- [BRANO PROPOSTO]:
Forse un’altra pista di aeroporto, oltre a quella di oggi, parallela alla costa, forse un allungamento del porto satellite di Voltri Prà, sicuramente per il tempo di costruzione, un immane cantiere dove allestire questi cassoni alti, appunto trenta metri, pronti per essere poi trasportati e affondati lungo la linea della nuova diga.
E’ complessivamente una trasformazione enorme che arriva in una città che non ha gli spazi delle capitali marittime del Nord Europa, stretta come è tra quella costa già “divorata” e le montagne alle spalle. Con difficoltà storiche a organizzare i collegamenti tra le attività civili di trasporto e quelle portuali.
Da una parte ci sono, a fianco del committente, il presidente del Porto, Paolo Emilio Signorini, la determinazione del sindaco Marco Bucci , l’uomo che ricostruito il ponte Morandi in 18 mesi, quella delle altre istituzioni liguri e nazionali, il presidente della Regione Toti e il viceministro delle Infrastrutture Edoardo Rixi. Tutti mobilitati per far partire la Diga subito.
E dall’altra ci sono le perplessità, in verità non molto espresse, per una operazione così invasiva, lunga, in qualche modo esplosiva.

- [CONSEGNA]: Traduci in inglese questa frase del brano sulla nuova diga: "E’ complessivamente una trasformazione enorme che arriva in una città che non ha gli spazi delle capitali marittime del Nord Europa, stretta come è tra quella costa già “divorata” e le montagne alle spalle." Il materiale riportato qui di seguito è indipendente dal brano.

- [ESTRATTO DALLA FONTE]:
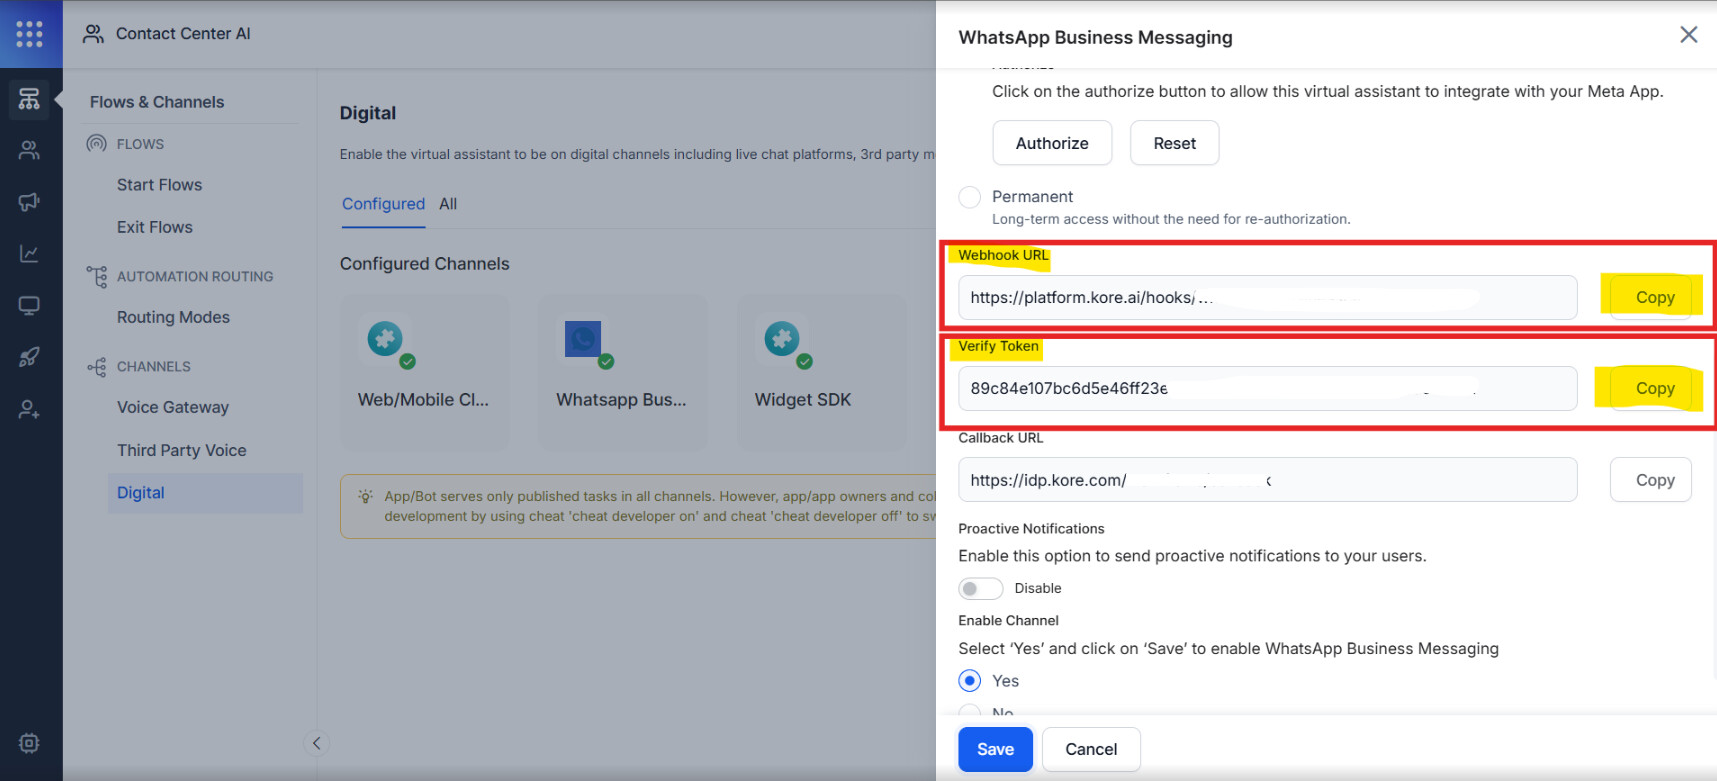1717x781 pixels.
Task: Open the add user sidebar icon
Action: (29, 409)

- [RISPOSTA]: Overall, it is an enormous transformation coming to a city that lacks the space of Northern Europe's maritime capitals, squeezed as it is between that already "devoured" coastline and the mountains behind it.